:: INPUT RECORDS
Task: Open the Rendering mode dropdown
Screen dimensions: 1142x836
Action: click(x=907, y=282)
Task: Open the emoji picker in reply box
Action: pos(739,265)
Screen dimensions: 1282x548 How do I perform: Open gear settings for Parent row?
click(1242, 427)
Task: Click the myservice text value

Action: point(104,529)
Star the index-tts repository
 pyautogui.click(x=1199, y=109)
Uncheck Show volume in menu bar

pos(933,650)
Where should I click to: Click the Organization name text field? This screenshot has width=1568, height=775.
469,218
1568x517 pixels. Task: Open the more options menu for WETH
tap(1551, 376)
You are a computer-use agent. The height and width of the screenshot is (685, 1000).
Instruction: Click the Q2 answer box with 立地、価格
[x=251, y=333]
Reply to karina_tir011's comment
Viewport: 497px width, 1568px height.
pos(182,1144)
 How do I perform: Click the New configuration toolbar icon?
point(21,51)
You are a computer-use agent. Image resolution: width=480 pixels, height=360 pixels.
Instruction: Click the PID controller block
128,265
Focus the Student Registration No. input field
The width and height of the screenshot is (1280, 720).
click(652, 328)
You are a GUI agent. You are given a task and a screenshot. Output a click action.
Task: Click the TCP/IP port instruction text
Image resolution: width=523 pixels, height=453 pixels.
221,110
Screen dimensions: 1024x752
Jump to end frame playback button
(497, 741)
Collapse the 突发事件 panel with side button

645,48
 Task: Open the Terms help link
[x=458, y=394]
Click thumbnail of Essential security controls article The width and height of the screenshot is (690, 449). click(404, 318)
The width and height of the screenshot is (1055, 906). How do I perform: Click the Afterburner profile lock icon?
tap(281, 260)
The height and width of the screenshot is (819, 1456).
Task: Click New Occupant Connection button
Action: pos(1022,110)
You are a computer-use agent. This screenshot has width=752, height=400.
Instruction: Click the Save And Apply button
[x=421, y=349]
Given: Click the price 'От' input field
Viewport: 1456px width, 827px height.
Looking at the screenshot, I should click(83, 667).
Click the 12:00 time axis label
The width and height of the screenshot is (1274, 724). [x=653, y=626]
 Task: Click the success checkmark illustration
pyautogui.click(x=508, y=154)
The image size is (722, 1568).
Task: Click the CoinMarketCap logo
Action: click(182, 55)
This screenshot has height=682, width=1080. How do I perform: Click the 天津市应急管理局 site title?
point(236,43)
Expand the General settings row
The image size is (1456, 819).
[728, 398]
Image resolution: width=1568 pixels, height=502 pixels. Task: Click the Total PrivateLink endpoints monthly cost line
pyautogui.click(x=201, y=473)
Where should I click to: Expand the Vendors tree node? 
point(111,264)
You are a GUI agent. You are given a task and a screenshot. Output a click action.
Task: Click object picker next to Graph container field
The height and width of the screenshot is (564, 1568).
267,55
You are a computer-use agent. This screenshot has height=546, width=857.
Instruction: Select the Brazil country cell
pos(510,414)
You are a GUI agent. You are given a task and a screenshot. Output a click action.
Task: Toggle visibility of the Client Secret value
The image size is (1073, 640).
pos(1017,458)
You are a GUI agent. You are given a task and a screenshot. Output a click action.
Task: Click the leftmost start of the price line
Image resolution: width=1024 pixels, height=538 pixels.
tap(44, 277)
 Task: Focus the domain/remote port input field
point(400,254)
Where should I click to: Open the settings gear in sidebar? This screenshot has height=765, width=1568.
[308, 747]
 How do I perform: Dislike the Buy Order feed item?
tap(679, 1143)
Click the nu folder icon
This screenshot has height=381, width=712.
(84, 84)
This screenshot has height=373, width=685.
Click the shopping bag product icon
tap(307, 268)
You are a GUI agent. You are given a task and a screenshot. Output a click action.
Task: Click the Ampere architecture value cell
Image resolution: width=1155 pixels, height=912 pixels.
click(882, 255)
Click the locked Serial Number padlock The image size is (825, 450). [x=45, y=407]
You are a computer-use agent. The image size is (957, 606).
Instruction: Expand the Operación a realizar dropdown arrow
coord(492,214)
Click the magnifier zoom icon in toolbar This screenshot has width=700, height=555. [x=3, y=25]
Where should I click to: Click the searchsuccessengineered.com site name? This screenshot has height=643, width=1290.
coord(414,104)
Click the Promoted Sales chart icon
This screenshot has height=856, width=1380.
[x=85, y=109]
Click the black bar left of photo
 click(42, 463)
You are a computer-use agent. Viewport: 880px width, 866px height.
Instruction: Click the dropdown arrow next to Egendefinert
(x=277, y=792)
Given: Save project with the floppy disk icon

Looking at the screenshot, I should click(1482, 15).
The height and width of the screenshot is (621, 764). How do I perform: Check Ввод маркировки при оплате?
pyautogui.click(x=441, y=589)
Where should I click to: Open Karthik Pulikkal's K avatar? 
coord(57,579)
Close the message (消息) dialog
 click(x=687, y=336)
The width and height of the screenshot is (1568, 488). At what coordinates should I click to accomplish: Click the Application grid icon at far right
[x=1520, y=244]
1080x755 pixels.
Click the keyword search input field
::::
### WHAT TO DO
Could you reproduce every record above exactly as it stands?

### ANSWER TO THIS TASK
Task: Open the Rendering mode dropdown
Screen dimensions: 1142x836
Action: click(x=907, y=282)
Task: Open the emoji picker in reply box
Action: pos(739,265)
Screen dimensions: 1282x548 How do I perform: Open gear settings for Parent row?
click(1242, 427)
Task: Click the myservice text value

Action: point(104,529)
Star the index-tts repository
 pyautogui.click(x=1199, y=109)
Uncheck Show volume in menu bar

pos(933,650)
Where should I click to: Click the Organization name text field? This screenshot has width=1568, height=775.
469,218
1568x517 pixels. Task: Open the more options menu for WETH
tap(1551, 376)
You are a computer-use agent. The height and width of the screenshot is (685, 1000).
Instruction: Click the Q2 answer box with 立地、価格
[x=251, y=333]
Reply to karina_tir011's comment
Viewport: 497px width, 1568px height.
pos(182,1144)
 How do I perform: Click the New configuration toolbar icon?
point(21,51)
You are a computer-use agent. Image resolution: width=480 pixels, height=360 pixels.
Instruction: Click the PID controller block
128,265
Focus the Student Registration No. input field
The width and height of the screenshot is (1280, 720).
click(652, 328)
You are a GUI agent. You are given a task and a screenshot. Output a click action.
Task: Click the TCP/IP port instruction text
Image resolution: width=523 pixels, height=453 pixels.
221,110
Screen dimensions: 1024x752
Jump to end frame playback button
(497, 741)
Collapse the 突发事件 panel with side button

645,48
 Task: Open the Terms help link
[x=458, y=394]
Click thumbnail of Essential security controls article The width and height of the screenshot is (690, 449). click(404, 318)
The width and height of the screenshot is (1055, 906). How do I perform: Click the Afterburner profile lock icon?
tap(281, 260)
The height and width of the screenshot is (819, 1456).
Task: Click New Occupant Connection button
Action: pos(1022,110)
You are a computer-use agent. This screenshot has width=752, height=400.
Instruction: Click the Save And Apply button
[x=421, y=349]
Given: Click the price 'От' input field
Viewport: 1456px width, 827px height.
Looking at the screenshot, I should click(83, 667).
Click the 12:00 time axis label
The width and height of the screenshot is (1274, 724). [x=653, y=626]
 Task: Click the success checkmark illustration
pyautogui.click(x=508, y=154)
The image size is (722, 1568).
Task: Click the CoinMarketCap logo
Action: click(182, 55)
This screenshot has height=682, width=1080. How do I perform: Click the 天津市应急管理局 site title?
point(236,43)
Expand the General settings row
The image size is (1456, 819).
[728, 398]
Image resolution: width=1568 pixels, height=502 pixels. Task: Click the Total PrivateLink endpoints monthly cost line
pyautogui.click(x=201, y=473)
Where should I click to: Expand the Vendors tree node? 
point(111,264)
You are a GUI agent. You are given a task and a screenshot. Output a click action.
Task: Click object picker next to Graph container field
The height and width of the screenshot is (564, 1568).
267,55
You are a computer-use agent. This screenshot has height=546, width=857.
Instruction: Select the Brazil country cell
pos(510,414)
You are a GUI agent. You are given a task and a screenshot. Output a click action.
Task: Toggle visibility of the Client Secret value
The image size is (1073, 640).
pos(1017,458)
You are a GUI agent. You are given a task and a screenshot. Output a click action.
Task: Click the leftmost start of the price line
Image resolution: width=1024 pixels, height=538 pixels.
tap(44, 277)
 Task: Focus the domain/remote port input field
point(400,254)
Where should I click to: Open the settings gear in sidebar? This screenshot has height=765, width=1568.
[308, 747]
 How do I perform: Dislike the Buy Order feed item?
tap(679, 1143)
Click the nu folder icon
This screenshot has height=381, width=712.
(84, 84)
This screenshot has height=373, width=685.
Click the shopping bag product icon
tap(307, 268)
You are a GUI agent. You are given a task and a screenshot. Output a click action.
Task: Click the Ampere architecture value cell
Image resolution: width=1155 pixels, height=912 pixels.
click(882, 255)
Click the locked Serial Number padlock The image size is (825, 450). [x=45, y=407]
You are a computer-use agent. The image size is (957, 606).
Instruction: Expand the Operación a realizar dropdown arrow
coord(492,214)
Click the magnifier zoom icon in toolbar This screenshot has width=700, height=555. [x=3, y=25]
Where should I click to: Click the searchsuccessengineered.com site name? This screenshot has height=643, width=1290.
coord(414,104)
Click the Promoted Sales chart icon
This screenshot has height=856, width=1380.
[x=85, y=109]
Click the black bar left of photo
 click(42, 463)
You are a computer-use agent. Viewport: 880px width, 866px height.
Instruction: Click the dropdown arrow next to Egendefinert
(x=277, y=792)
Given: Save project with the floppy disk icon

Looking at the screenshot, I should click(1482, 15).
The height and width of the screenshot is (621, 764). How do I perform: Check Ввод маркировки при оплате?
pyautogui.click(x=441, y=589)
Where should I click to: Open Karthik Pulikkal's K avatar? 
coord(57,579)
Close the message (消息) dialog
 click(x=687, y=336)
The width and height of the screenshot is (1568, 488). At what coordinates should I click to accomplish: Click the Application grid icon at far right
[x=1520, y=244]
1080x755 pixels.
Click the keyword search input field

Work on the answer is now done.